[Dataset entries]

§ §

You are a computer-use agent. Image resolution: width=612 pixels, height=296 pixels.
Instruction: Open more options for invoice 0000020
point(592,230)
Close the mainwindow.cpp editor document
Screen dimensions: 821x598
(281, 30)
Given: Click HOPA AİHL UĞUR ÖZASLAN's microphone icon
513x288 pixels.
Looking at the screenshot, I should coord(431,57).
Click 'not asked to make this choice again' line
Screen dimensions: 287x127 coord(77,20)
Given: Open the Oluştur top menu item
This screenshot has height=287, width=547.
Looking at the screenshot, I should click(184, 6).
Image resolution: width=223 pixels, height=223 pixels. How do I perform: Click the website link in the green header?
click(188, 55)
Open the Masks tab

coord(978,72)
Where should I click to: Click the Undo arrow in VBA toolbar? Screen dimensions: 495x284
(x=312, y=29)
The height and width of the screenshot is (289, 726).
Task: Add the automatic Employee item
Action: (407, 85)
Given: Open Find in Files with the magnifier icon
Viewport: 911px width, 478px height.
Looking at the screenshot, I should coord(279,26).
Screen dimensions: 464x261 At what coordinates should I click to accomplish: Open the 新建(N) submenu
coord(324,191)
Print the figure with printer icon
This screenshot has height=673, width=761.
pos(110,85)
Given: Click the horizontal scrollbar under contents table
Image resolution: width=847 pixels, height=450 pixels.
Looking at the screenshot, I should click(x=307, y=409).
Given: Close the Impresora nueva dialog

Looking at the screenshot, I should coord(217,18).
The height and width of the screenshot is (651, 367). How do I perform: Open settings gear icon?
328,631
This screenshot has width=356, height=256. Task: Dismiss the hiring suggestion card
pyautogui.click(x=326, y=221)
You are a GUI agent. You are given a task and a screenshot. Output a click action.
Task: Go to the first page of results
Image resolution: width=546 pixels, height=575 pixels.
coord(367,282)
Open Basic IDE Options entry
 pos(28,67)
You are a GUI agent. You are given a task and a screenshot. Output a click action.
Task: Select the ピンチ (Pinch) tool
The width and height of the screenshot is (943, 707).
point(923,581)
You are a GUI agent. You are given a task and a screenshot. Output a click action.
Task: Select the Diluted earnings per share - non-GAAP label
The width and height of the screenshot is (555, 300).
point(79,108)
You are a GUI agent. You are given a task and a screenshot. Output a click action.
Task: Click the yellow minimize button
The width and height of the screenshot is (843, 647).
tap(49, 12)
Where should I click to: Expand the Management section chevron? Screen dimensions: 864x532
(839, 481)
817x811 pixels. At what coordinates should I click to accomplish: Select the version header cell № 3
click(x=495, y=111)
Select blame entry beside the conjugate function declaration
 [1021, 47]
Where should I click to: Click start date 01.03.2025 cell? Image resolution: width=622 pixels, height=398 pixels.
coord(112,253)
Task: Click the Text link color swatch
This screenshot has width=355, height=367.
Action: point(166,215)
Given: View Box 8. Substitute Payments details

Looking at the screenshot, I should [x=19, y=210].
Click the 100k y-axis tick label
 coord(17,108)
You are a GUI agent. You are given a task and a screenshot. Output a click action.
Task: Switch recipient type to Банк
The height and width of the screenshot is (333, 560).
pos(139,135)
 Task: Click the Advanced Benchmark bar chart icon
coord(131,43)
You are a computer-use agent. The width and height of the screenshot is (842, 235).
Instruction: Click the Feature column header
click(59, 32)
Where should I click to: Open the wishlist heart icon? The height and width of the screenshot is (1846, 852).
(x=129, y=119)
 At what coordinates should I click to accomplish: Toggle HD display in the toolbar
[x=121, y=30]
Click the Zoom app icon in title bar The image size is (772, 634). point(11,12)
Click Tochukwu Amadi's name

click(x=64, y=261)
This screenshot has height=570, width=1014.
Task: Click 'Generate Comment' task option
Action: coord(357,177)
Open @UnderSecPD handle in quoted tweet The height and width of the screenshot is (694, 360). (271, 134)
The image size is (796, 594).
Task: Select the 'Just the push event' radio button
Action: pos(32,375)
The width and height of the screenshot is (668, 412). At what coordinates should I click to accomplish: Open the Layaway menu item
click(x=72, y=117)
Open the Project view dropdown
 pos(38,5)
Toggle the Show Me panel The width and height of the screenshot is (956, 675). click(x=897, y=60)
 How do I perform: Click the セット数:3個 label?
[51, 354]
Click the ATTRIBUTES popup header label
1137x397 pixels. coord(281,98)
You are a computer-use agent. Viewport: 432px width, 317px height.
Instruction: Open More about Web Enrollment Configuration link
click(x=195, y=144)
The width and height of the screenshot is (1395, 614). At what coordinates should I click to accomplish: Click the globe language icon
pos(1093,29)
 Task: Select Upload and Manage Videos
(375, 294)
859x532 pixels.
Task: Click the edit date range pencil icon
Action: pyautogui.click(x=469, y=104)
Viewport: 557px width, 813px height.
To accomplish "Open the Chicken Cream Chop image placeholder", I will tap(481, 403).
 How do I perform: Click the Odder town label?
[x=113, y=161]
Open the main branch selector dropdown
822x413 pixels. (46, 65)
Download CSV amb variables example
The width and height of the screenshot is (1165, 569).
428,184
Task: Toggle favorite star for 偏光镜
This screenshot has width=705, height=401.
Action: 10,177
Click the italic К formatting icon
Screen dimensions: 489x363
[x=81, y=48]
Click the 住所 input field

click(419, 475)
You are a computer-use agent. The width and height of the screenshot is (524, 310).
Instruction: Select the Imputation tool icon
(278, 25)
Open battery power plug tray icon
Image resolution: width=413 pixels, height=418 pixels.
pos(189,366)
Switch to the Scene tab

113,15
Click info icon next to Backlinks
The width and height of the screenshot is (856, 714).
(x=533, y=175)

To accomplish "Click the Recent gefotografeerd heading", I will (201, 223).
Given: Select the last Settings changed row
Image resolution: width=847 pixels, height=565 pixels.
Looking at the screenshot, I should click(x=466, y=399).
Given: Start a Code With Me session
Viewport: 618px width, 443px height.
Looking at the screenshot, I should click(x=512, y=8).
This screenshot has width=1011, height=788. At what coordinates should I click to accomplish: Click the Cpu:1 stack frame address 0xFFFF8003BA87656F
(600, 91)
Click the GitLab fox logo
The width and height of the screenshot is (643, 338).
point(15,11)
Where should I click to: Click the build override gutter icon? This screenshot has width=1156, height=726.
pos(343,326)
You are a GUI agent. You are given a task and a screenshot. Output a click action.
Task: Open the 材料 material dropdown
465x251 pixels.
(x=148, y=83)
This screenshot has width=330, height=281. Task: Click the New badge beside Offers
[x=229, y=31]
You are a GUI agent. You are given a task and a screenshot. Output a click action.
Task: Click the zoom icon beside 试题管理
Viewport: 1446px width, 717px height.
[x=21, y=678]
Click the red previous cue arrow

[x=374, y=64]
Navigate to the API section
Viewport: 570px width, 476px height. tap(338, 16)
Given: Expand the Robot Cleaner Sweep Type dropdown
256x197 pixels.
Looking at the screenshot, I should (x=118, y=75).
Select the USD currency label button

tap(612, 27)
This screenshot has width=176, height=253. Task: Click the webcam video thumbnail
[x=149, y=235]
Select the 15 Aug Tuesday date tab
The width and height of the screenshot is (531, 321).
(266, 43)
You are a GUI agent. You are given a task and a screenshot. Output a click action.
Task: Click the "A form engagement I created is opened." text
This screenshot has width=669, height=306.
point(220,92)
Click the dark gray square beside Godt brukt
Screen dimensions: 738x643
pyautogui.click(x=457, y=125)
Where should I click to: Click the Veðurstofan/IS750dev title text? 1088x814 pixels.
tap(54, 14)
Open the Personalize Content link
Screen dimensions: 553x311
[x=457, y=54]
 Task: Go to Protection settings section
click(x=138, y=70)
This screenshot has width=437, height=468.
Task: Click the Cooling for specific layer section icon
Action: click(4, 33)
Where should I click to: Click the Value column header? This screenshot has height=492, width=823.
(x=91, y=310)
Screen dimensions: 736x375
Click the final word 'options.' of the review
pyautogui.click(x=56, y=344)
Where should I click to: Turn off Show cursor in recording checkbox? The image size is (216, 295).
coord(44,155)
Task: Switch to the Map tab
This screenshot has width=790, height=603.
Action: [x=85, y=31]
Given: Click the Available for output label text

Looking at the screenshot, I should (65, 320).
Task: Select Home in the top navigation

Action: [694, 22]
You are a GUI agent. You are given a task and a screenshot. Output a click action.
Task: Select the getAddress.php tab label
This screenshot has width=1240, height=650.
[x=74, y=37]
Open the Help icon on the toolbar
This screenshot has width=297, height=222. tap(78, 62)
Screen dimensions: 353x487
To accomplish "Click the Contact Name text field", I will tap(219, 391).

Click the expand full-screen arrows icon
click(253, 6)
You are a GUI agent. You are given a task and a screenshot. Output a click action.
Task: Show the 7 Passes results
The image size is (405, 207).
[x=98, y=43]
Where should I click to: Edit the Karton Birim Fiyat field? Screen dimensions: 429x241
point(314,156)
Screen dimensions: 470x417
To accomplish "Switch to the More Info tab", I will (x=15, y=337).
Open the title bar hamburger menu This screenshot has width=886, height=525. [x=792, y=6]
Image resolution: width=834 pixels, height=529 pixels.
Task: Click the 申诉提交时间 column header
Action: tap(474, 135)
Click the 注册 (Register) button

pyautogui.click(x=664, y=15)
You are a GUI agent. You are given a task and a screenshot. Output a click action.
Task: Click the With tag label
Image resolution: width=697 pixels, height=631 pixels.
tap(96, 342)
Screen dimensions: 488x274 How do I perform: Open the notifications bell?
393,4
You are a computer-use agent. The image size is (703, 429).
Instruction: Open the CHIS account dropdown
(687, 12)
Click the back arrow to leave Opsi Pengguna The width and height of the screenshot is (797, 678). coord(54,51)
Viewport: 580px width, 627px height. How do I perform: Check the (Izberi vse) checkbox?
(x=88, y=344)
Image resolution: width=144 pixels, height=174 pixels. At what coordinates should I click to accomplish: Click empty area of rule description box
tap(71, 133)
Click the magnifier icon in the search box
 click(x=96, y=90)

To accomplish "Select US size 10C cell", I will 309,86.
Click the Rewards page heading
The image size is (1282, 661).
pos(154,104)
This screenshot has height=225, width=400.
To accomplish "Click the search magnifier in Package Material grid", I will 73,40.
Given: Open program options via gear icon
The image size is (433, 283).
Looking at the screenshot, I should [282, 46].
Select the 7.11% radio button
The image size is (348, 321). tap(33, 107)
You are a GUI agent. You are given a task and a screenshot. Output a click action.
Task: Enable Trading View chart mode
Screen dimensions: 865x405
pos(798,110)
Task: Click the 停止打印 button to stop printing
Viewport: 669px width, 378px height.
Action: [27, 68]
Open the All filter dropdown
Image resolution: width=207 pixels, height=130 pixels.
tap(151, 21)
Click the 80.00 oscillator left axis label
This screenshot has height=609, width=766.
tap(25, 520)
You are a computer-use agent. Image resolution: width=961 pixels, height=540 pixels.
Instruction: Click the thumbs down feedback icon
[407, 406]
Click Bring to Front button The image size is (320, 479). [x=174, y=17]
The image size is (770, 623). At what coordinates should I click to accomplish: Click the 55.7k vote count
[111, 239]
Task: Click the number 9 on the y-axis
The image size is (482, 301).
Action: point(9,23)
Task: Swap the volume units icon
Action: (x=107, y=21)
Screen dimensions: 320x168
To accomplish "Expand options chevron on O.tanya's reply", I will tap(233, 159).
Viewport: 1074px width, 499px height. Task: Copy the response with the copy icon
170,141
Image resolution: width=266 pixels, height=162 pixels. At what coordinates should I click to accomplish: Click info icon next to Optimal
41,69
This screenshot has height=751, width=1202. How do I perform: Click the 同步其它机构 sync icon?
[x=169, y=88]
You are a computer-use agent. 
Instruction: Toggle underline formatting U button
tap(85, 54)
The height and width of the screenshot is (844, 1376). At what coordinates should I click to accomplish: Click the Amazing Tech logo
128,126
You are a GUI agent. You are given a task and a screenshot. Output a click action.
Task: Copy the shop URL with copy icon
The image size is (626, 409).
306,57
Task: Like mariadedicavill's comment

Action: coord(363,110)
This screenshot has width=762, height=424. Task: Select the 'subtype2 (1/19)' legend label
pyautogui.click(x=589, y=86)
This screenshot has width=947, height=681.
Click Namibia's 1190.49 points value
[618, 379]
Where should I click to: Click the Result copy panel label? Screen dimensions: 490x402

§ §

Checking each line above, count the ones that hold the word "results" and state the total alone.

2